* [WHAT IS EXPECTED]:
Below is the data. Give it again, complete and exact.

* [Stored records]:
════════
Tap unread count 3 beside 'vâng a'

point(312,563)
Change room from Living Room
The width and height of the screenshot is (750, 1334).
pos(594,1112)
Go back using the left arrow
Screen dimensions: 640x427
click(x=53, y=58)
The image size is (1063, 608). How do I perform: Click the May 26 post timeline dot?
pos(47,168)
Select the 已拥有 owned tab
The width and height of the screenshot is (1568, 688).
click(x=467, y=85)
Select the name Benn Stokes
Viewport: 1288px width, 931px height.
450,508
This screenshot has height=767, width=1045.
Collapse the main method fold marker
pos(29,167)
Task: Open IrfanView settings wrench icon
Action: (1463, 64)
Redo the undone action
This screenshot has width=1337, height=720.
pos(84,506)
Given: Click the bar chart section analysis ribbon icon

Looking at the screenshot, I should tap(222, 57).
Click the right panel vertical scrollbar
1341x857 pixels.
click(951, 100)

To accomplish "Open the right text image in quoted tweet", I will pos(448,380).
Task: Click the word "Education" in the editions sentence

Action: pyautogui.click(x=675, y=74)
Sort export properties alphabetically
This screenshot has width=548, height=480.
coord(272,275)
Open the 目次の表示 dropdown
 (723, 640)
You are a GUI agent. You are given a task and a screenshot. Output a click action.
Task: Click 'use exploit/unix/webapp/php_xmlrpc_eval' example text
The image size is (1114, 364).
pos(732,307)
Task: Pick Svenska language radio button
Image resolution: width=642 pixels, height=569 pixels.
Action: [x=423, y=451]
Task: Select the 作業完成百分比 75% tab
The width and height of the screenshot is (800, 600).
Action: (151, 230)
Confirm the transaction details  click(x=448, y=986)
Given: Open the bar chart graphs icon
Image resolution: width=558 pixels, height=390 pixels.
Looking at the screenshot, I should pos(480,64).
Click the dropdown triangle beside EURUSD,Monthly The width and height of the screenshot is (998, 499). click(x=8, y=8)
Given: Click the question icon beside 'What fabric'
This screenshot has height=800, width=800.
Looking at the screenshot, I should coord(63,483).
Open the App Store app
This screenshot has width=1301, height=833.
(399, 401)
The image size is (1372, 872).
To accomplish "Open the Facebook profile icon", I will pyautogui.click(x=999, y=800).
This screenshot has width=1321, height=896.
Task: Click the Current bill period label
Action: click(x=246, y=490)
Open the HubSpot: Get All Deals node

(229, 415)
════════
* [REPLY]:
Tap unread count 3 beside 'vâng a'

point(312,563)
Change room from Living Room
The width and height of the screenshot is (750, 1334).
pos(594,1112)
Go back using the left arrow
Screen dimensions: 640x427
click(x=53, y=58)
The image size is (1063, 608). How do I perform: Click the May 26 post timeline dot?
pos(47,168)
Select the 已拥有 owned tab
The width and height of the screenshot is (1568, 688).
click(x=467, y=85)
Select the name Benn Stokes
Viewport: 1288px width, 931px height.
450,508
This screenshot has height=767, width=1045.
Collapse the main method fold marker
pos(29,167)
Task: Open IrfanView settings wrench icon
Action: (1463, 64)
Redo the undone action
This screenshot has width=1337, height=720.
pos(84,506)
Given: Click the bar chart section analysis ribbon icon

Looking at the screenshot, I should tap(222, 57).
Click the right panel vertical scrollbar
1341x857 pixels.
click(951, 100)

To accomplish "Open the right text image in quoted tweet", I will pos(448,380).
Task: Click the word "Education" in the editions sentence

Action: pyautogui.click(x=675, y=74)
Sort export properties alphabetically
This screenshot has width=548, height=480.
coord(272,275)
Open the 目次の表示 dropdown
 (723, 640)
You are a GUI agent. You are given a task and a screenshot. Output a click action.
Task: Click 'use exploit/unix/webapp/php_xmlrpc_eval' example text
The image size is (1114, 364).
pos(732,307)
Task: Pick Svenska language radio button
Image resolution: width=642 pixels, height=569 pixels.
Action: [x=423, y=451]
Task: Select the 作業完成百分比 75% tab
The width and height of the screenshot is (800, 600).
Action: (151, 230)
Confirm the transaction details  click(x=448, y=986)
Given: Open the bar chart graphs icon
Image resolution: width=558 pixels, height=390 pixels.
Looking at the screenshot, I should pos(480,64).
Click the dropdown triangle beside EURUSD,Monthly The width and height of the screenshot is (998, 499). click(x=8, y=8)
Given: Click the question icon beside 'What fabric'
This screenshot has height=800, width=800.
Looking at the screenshot, I should coord(63,483).
Open the App Store app
This screenshot has width=1301, height=833.
(399, 401)
The image size is (1372, 872).
To accomplish "Open the Facebook profile icon", I will pyautogui.click(x=999, y=800).
This screenshot has width=1321, height=896.
Task: Click the Current bill period label
Action: click(x=246, y=490)
Open the HubSpot: Get All Deals node

(229, 415)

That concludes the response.